Exercise prompt> Among the records below, find the line that has "Instruction: Expand the"; from there, give the lines again exactly, and stop after the line that has "You are a computer-use agent. Screen".

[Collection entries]
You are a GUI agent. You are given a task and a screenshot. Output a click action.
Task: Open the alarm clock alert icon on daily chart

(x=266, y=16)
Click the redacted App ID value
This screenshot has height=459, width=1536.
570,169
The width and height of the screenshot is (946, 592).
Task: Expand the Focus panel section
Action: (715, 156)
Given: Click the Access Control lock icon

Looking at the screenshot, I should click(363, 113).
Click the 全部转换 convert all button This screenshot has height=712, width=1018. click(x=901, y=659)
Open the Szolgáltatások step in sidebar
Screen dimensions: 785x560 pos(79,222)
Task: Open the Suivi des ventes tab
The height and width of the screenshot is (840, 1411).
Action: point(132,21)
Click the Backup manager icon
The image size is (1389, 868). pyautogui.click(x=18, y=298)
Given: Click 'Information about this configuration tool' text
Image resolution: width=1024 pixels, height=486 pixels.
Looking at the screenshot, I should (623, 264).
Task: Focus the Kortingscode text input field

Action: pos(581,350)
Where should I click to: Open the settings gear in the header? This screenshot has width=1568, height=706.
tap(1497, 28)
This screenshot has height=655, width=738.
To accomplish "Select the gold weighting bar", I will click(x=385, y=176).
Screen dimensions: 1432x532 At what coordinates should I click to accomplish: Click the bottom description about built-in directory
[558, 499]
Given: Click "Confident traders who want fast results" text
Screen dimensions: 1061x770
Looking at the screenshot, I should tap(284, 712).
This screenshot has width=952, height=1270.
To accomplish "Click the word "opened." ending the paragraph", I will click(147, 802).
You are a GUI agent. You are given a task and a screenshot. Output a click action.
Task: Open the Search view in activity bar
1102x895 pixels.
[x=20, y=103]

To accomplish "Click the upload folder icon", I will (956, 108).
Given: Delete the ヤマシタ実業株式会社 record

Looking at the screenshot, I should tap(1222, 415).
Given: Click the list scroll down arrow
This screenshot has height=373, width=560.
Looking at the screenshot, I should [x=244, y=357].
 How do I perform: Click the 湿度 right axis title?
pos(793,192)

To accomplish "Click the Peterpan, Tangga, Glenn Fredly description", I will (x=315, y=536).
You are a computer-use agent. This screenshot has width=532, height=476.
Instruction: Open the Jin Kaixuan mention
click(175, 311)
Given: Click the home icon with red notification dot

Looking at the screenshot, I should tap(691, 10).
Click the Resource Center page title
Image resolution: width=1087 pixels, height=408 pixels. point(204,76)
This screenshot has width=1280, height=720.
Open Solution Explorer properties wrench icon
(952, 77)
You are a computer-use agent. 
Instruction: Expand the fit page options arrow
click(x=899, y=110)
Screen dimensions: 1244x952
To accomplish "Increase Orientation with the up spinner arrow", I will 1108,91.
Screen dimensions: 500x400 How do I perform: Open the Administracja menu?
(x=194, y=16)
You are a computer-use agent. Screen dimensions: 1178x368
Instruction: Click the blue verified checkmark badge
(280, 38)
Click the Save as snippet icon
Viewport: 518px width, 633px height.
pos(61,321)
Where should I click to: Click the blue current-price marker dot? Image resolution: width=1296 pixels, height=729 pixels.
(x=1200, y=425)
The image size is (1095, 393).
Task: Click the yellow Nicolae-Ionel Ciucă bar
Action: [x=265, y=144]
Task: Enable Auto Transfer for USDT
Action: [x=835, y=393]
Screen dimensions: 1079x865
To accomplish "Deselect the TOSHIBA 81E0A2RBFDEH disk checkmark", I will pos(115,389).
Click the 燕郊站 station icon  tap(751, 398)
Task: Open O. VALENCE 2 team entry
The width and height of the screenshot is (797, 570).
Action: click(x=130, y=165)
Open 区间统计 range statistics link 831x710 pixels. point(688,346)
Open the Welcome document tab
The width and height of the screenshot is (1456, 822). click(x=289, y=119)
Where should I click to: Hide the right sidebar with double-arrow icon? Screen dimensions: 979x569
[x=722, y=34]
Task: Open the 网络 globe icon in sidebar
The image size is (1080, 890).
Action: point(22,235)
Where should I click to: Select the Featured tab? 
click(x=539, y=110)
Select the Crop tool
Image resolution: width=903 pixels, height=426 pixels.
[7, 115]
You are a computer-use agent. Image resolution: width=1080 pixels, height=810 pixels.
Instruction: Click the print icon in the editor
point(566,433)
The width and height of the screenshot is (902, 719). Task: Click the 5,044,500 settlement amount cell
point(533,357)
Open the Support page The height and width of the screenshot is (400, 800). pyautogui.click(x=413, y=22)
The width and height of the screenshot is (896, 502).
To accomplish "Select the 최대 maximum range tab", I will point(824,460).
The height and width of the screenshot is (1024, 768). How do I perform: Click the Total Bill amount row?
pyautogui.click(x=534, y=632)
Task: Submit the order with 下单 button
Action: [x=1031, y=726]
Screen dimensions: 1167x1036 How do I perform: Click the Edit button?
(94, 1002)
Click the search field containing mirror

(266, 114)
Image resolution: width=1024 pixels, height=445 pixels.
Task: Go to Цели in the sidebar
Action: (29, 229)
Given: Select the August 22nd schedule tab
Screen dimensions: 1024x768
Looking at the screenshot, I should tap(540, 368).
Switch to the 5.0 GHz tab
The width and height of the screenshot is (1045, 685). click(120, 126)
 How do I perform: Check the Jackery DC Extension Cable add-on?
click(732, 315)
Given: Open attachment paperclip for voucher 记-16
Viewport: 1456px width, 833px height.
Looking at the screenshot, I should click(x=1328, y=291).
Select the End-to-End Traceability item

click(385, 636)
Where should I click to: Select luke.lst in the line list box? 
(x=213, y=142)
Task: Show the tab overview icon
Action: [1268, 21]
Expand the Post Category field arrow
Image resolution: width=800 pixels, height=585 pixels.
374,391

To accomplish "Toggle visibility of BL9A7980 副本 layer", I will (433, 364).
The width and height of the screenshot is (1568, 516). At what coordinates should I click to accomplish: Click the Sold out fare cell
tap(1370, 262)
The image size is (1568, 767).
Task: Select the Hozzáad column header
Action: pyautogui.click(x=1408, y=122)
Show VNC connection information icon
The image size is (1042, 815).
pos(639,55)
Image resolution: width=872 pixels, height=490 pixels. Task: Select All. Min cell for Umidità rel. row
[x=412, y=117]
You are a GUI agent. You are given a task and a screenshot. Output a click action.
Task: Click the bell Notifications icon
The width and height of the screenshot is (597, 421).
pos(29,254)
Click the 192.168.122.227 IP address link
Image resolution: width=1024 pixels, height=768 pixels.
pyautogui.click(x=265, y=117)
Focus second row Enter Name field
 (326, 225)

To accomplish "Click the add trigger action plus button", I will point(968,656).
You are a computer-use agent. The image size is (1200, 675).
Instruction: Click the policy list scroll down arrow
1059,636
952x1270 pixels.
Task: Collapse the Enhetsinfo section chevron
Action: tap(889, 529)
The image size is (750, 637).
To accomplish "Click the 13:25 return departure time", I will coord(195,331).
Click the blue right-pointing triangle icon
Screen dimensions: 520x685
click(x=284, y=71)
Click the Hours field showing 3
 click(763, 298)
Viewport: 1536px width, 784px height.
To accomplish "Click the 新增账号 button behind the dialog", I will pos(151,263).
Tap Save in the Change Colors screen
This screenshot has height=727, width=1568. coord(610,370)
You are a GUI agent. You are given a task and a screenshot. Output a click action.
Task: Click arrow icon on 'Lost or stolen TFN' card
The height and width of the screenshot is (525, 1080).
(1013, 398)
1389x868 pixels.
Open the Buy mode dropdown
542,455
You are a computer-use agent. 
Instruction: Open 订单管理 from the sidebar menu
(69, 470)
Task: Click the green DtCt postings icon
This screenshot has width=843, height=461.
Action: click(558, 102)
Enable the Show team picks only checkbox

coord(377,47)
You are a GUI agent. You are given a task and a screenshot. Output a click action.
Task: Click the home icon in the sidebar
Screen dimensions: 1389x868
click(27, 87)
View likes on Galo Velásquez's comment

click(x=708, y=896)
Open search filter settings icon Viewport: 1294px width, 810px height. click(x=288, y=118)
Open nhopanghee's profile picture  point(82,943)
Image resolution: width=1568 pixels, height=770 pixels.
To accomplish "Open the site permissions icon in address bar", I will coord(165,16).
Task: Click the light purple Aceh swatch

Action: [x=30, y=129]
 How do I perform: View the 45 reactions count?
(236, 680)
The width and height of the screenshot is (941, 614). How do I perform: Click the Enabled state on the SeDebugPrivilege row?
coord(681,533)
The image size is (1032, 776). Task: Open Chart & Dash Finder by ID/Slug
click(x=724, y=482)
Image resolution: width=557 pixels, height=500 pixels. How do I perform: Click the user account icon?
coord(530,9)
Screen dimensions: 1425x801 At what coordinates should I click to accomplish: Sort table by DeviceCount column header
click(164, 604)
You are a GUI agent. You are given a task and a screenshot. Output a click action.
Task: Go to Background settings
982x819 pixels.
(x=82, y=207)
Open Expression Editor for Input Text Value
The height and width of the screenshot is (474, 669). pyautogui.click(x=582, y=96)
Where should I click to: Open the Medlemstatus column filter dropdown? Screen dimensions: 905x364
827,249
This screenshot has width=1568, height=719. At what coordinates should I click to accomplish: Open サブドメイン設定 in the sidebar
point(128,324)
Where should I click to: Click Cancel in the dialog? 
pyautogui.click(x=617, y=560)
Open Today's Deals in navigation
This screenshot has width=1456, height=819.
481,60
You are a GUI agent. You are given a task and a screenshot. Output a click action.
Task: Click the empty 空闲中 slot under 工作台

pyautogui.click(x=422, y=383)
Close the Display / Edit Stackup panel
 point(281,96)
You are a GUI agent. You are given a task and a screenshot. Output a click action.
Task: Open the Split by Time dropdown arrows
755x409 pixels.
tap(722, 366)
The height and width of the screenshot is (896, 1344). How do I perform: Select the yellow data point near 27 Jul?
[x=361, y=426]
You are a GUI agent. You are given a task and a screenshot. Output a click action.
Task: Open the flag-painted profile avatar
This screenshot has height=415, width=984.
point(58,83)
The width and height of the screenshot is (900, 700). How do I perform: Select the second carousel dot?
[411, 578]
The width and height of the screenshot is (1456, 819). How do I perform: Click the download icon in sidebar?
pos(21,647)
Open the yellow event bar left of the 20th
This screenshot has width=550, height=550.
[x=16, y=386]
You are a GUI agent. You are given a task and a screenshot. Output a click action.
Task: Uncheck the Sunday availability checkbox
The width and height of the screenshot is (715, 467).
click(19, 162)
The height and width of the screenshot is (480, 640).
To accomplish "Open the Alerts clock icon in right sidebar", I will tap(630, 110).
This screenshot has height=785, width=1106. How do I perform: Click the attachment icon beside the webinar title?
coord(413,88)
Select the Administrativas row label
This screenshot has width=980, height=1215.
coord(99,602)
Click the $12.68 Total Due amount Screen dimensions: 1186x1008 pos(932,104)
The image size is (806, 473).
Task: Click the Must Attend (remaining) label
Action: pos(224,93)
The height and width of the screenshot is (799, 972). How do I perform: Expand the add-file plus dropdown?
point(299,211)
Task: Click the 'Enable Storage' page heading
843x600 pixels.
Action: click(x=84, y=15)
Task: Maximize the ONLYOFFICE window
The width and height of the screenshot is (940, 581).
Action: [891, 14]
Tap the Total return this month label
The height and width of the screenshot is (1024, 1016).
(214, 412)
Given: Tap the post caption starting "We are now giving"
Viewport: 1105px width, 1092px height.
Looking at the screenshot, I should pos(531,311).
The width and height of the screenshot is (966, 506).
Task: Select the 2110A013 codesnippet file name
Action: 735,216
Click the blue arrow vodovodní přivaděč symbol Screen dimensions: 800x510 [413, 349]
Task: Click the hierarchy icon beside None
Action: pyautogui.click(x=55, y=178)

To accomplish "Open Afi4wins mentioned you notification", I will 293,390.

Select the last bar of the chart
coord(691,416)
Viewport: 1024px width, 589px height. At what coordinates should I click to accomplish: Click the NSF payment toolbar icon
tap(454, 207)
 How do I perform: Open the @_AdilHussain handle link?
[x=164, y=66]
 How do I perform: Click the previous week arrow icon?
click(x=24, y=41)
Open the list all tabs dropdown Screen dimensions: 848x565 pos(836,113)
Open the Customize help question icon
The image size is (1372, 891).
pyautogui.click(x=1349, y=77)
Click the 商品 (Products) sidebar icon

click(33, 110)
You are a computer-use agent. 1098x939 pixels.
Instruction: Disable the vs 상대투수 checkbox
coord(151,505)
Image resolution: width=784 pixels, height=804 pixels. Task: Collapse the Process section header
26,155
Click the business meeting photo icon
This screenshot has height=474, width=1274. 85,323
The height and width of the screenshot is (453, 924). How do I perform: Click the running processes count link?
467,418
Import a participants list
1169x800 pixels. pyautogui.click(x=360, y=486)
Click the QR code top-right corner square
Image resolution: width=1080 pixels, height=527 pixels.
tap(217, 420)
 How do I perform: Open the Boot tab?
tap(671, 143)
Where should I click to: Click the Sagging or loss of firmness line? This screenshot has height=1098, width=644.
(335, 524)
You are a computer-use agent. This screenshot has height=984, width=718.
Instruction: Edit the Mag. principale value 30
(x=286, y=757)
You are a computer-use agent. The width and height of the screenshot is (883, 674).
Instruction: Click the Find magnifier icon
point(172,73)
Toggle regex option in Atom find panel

Response to the task>
Instruction: Expand the fit page options arrow
click(x=899, y=110)
Screen dimensions: 1244x952
To accomplish "Increase Orientation with the up spinner arrow", I will 1108,91.
Screen dimensions: 500x400 How do I perform: Open the Administracja menu?
(x=194, y=16)
You are a computer-use agent. Screen dimensions: 1178x368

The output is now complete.